**Verständnis prüfen**
**a)** Nennen Sie alle Waren, die laut dem Text über fremde Sitten in kenianischen Supermärkten angeboten werden.
**b)** Schreiben Sie den Text über fremde Sitten im Anschluss an seinen letzten Satz weiter.

**Ausgewählter Auszug**
Fremde Länder, fremde Sitten
Fremde Länder, fremde Sitten ? so lautet eines unserer Sprichwörter aus dem Standardrepertoire. Meist wird es kopfschüttelnd gesagt, weil uns diese fremden Sitten vollkommen rückständig oder eigenartig vorkommen. Dabei meint der Spruch lediglich: Menschen sind sehr verschieden. Ihre Bedürfnisse hingegen sind es meist nicht.
Jüngst ging durch die Presse, dass in Kenia immer mehr Frauen kleine Steine essen. In der Völkerkunde kennt man bereits das Essen von Erde, Geophagie genannt. Anfangs hielt man es für einen seltsamen Ritus, bis die Ernährungsethnologie darauf kam, dass es vielleicht nicht irgendeine Erde ist, die gegessen wird, sondern besonders mineralhaltige. Wenn nun die Damen in Kenia freiwillig Steine essen, kann man getrost davon ausgehen, dass sie dies nicht aus Jux und Dollerei tun. Interessant ist nämlich, dass sie es vor allem während der Schwangerschaft tun! Zu dieser Zeit ist der Bedarf an Nährstoffen im Höchsten. Wenn man nicht an Regale voller Mineraltabletten herankommt, sind Steine eben das nächst Beste. Das geht soweit, dass inzwischen kenianische Supermärkte zwischen den Gewürzen und Suppenwürfeln auch kleine Packungen mineralhaltiger Steine anbieten. Nicht irgendwelche Steine, sondern besonders eisenhaltige, wie die Packungsaufschrift vermerkt. Man zerreibt die Steine und isst dann die Brösel.

**Bereitgestelltes Material**

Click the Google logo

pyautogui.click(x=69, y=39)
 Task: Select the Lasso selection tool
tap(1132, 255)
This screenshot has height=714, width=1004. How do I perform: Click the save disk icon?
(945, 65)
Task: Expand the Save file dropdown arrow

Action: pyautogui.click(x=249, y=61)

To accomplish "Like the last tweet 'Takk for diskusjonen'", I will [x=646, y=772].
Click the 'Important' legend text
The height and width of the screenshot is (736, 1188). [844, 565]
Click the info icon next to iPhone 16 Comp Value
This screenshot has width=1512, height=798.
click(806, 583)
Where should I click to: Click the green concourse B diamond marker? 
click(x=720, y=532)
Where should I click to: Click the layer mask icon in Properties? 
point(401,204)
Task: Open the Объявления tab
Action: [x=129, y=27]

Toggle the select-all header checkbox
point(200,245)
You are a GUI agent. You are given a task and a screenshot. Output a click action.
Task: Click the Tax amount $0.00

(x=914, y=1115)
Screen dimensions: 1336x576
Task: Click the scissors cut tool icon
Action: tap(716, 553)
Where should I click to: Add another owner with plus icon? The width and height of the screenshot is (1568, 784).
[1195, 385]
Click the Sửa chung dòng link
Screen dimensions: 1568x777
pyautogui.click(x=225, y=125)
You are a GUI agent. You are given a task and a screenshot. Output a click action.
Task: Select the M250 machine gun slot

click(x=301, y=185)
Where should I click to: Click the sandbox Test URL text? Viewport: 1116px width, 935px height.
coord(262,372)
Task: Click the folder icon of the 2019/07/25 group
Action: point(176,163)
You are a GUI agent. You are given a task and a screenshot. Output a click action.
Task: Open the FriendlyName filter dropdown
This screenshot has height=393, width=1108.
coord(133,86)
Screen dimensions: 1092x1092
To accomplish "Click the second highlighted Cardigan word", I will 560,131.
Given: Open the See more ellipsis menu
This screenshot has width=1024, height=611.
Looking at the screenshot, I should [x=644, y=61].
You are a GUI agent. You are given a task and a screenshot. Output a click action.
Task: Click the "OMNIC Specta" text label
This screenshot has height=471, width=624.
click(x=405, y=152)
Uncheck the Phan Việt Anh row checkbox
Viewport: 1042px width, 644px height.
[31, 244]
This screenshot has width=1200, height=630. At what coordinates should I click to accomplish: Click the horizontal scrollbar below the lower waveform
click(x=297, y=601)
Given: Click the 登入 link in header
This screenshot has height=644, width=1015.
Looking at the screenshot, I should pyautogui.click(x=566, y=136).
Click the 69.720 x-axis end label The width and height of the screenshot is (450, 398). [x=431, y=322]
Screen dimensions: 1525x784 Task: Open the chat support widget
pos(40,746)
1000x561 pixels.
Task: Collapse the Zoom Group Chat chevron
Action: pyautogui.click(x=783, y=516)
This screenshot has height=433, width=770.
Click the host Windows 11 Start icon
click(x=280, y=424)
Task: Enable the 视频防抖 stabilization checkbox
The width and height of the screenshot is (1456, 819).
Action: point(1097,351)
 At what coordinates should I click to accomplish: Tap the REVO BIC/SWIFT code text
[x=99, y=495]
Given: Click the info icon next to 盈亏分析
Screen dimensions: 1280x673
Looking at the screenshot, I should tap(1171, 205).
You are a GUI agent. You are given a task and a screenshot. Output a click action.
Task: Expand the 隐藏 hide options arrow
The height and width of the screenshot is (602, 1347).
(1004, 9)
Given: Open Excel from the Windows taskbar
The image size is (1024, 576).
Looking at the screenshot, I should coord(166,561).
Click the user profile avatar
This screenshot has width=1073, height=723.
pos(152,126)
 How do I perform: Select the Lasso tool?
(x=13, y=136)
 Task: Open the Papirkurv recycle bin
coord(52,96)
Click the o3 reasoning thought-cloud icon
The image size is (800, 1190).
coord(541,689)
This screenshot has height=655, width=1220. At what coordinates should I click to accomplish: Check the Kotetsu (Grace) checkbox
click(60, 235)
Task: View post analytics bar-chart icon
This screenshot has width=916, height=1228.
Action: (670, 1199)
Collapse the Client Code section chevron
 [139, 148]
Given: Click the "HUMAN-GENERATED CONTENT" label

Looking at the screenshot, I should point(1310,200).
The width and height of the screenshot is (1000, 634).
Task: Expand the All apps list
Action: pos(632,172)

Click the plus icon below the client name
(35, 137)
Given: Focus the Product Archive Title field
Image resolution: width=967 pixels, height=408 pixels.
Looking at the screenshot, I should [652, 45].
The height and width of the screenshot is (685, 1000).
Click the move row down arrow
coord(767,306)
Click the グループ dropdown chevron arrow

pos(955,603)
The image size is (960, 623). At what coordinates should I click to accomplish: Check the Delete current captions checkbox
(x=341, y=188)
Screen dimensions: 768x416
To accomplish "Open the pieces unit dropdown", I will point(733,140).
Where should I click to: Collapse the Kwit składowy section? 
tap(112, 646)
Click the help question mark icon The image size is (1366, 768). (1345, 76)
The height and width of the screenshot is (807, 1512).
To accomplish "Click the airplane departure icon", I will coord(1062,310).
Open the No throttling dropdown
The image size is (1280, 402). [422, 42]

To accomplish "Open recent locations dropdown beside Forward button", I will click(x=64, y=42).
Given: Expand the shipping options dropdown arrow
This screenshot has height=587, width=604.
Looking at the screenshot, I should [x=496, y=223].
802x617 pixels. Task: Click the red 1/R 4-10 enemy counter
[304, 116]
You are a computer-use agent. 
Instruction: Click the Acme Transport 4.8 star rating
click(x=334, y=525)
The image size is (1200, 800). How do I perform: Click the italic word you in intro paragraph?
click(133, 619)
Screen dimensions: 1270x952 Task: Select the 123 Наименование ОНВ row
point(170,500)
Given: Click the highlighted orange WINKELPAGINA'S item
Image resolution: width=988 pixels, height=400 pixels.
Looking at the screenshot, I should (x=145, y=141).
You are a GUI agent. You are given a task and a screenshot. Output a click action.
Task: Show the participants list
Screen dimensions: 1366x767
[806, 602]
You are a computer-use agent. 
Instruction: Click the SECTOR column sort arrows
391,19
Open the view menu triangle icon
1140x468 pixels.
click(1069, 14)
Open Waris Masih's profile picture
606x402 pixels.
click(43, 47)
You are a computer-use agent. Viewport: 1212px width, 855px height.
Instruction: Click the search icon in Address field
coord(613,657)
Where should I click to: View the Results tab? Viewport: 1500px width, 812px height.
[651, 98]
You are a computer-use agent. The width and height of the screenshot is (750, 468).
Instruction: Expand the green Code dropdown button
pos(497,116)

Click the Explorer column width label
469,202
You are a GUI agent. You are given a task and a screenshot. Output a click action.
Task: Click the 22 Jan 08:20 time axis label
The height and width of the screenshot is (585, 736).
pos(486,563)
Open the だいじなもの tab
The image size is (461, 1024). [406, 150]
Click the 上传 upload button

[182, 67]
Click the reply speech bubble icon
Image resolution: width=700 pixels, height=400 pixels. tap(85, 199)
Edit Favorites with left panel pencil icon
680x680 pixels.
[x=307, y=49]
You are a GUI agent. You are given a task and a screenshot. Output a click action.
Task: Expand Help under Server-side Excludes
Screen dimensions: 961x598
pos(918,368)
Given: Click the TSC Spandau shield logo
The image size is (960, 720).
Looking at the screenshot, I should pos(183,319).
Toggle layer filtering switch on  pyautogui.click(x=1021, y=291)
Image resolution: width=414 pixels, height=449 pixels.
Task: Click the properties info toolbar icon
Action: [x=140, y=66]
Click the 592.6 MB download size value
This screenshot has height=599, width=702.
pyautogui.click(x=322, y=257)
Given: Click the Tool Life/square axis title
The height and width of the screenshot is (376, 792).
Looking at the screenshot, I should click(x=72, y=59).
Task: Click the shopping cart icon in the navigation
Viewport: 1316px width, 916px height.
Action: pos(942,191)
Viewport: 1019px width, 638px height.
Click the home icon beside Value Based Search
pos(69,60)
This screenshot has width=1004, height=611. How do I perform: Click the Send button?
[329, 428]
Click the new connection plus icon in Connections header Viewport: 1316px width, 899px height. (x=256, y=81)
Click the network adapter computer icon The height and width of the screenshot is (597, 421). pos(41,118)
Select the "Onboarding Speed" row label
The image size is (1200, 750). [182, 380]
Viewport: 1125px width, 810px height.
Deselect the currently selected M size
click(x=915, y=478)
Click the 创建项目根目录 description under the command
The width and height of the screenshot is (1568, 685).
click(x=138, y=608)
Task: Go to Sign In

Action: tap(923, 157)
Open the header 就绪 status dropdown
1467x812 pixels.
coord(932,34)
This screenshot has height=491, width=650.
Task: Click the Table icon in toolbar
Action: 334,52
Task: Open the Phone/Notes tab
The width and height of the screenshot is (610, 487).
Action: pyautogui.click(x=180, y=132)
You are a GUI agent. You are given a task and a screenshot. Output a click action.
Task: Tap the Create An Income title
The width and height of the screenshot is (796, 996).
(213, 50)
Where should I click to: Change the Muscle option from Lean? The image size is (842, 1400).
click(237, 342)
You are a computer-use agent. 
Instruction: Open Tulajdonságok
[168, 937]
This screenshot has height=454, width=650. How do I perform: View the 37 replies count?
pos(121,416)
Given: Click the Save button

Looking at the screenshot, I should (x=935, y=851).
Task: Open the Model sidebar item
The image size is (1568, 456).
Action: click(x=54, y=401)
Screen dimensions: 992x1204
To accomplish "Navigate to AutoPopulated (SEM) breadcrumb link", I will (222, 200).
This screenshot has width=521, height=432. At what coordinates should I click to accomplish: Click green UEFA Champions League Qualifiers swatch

**Erwartete Ergebnisse**
**a)** Gewürze, Suppenwürfel, kleine Packungen mineralhaltiger Steine

**b)**
Doch nun kommen die Ärzte ins Spiel ? und die brauchen Krankheiten! So erklären sie nun das Steine-Essen zu einer Krankheit namens Pica. Tatsächlich sei es nicht ganz ungefährlich, Minerale in dieser Form aufzunehmen, sagt ein Ernährungswissenschaftler aus Kenia. Denn Steinmehle sind unverdaulich und verstopfen unter Umständen Organe. Wenn man die daraus resultierenden Bauchschmerzen als Krankheit betrachtet statt endlich brauchbare Mineraltabletten ins Regal zu stellen, ist die Welt wirklich im Argen!